CPU: AMD64 X2 4200+ (64 bit)
OS: Windows XP SP2 (32 bit)
Active Security: Avira AntiVir PersonalEdition Classic v7.06.00.270 updated to latest.
I have the following global rules:
1: Allow In/Out ICMP fragmentation-needed (Type 3, Code 4)
2: Allow In/Out ICMP Time-exceeded (Type 11, Code 0)
3: Allow In ICMP echo-reply (Type 0, Code 0)
4: Block In/Out ICMP Any
When I go to the "Stealth Ports Wizard’ and choose ‘Alert me to incoming connections - stealth my ports on a per-case basis’, which I had previously selected as my preferred choice, then I can, as expected, only press the Finish button. After this I’ll get the message ‘Your firewall has been configured accordingly’. So far so good, but when I subsequently go to ‘Network Security Policy’ and select the ‘Global Rules’ tab, the first time that I did this, my final ‘Block In/Out ICMP Any’ rule had suddenly disappeared and the ‘Block ICMP In From IP Any To IP Any Where ICMP Message IS ECHO REQUEST’ rule was automatically placed at the beginning of the global rules list.
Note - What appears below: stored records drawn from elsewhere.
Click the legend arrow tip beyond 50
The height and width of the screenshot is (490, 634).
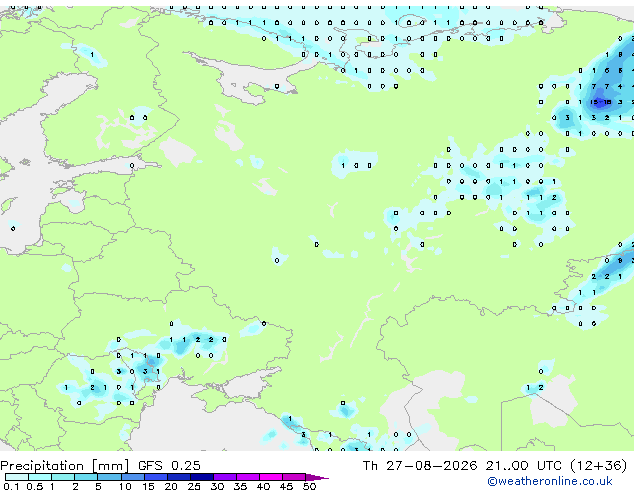(317, 477)
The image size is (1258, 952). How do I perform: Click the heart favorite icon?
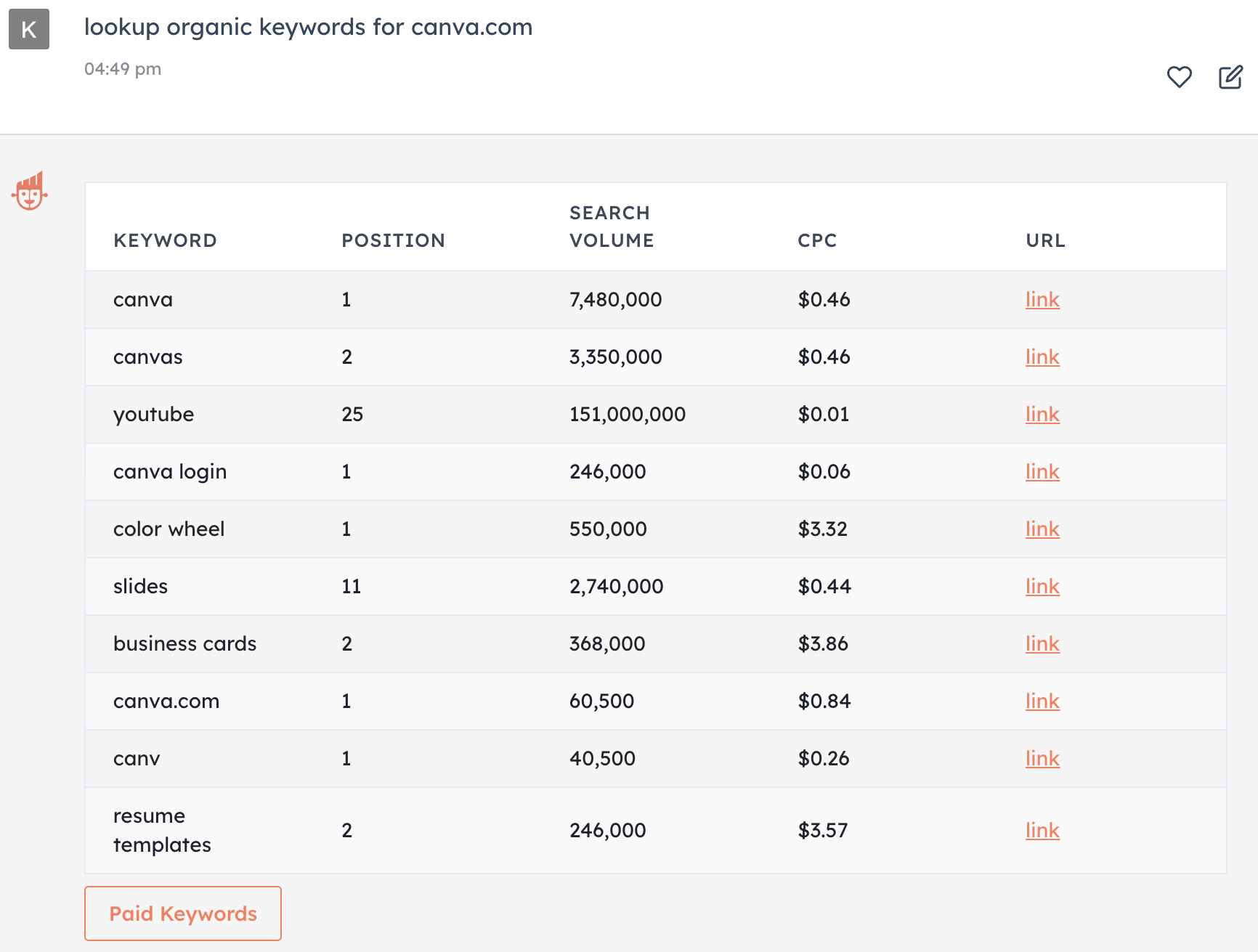pos(1179,77)
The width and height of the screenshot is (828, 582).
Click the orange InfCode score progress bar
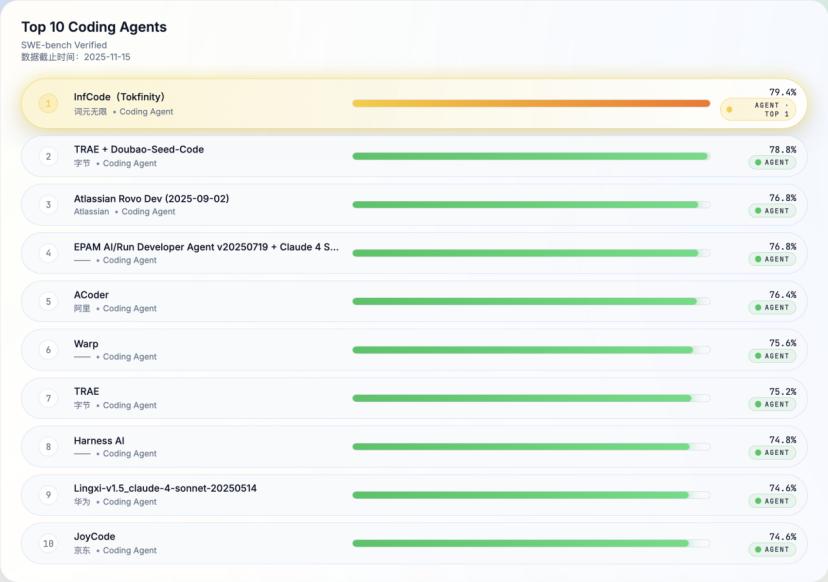pyautogui.click(x=530, y=103)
When I removed the ‘Echo Request’ rule and once again made a ‘Block And Log ICMP In/Out From IP Any To IP Any Where ICMP Message Is Any’ (the same as before but with logging added
and no custom description field) and tried it again, this time the last block rule remained and the ‘Block Echo Request’ rule was again placed at the beginning of the list.
I am not sure if this is indeed a bug, but I think it might be better if some of the custom made rules were not automatically removed after using the Stealth Ports Wizard.